[Start of section]
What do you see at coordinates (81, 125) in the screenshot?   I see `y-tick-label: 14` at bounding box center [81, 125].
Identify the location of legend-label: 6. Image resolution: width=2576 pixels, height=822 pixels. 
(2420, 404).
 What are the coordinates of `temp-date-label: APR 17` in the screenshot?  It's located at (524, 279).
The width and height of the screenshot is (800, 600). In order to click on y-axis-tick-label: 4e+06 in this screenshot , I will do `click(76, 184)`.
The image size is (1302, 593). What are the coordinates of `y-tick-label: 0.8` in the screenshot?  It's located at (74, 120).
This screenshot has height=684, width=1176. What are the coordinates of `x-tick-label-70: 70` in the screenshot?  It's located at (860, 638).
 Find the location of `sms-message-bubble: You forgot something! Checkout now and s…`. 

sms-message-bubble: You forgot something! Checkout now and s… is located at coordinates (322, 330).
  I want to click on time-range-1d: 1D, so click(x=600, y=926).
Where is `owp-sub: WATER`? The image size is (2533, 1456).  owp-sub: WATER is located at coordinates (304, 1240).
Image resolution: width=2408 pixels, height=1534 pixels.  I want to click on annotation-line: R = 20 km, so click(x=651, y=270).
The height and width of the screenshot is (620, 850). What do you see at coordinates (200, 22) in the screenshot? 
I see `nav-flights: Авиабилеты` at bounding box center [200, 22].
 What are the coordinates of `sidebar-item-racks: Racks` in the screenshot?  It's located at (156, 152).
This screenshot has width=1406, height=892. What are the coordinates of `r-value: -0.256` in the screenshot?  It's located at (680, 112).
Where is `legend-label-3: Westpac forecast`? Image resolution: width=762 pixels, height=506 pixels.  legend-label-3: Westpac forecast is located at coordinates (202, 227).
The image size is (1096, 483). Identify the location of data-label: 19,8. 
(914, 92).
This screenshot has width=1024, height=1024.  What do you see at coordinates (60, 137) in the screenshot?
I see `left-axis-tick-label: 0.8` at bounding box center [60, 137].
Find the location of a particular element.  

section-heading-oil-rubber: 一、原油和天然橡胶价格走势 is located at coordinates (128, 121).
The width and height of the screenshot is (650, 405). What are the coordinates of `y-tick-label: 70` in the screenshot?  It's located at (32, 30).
[End of section]
Recast everything in the records above, from the very start down to the line containing "The image size is (1302, 593).", as a JSON list of strings with one string per line, leaving out blank lines.

### ANSWER AREA
[
  "What do you see at coordinates (81, 125) in the screenshot?   I see `y-tick-label: 14` at bounding box center [81, 125].",
  "Identify the location of legend-label: 6. Image resolution: width=2576 pixels, height=822 pixels. ",
  "(2420, 404).",
  " What are the coordinates of `temp-date-label: APR 17` in the screenshot?  It's located at (524, 279).",
  "The width and height of the screenshot is (800, 600). In order to click on y-axis-tick-label: 4e+06 in this screenshot , I will do `click(76, 184)`.",
  "The image size is (1302, 593). What are the coordinates of `y-tick-label: 0.8` in the screenshot?  It's located at (74, 120)."
]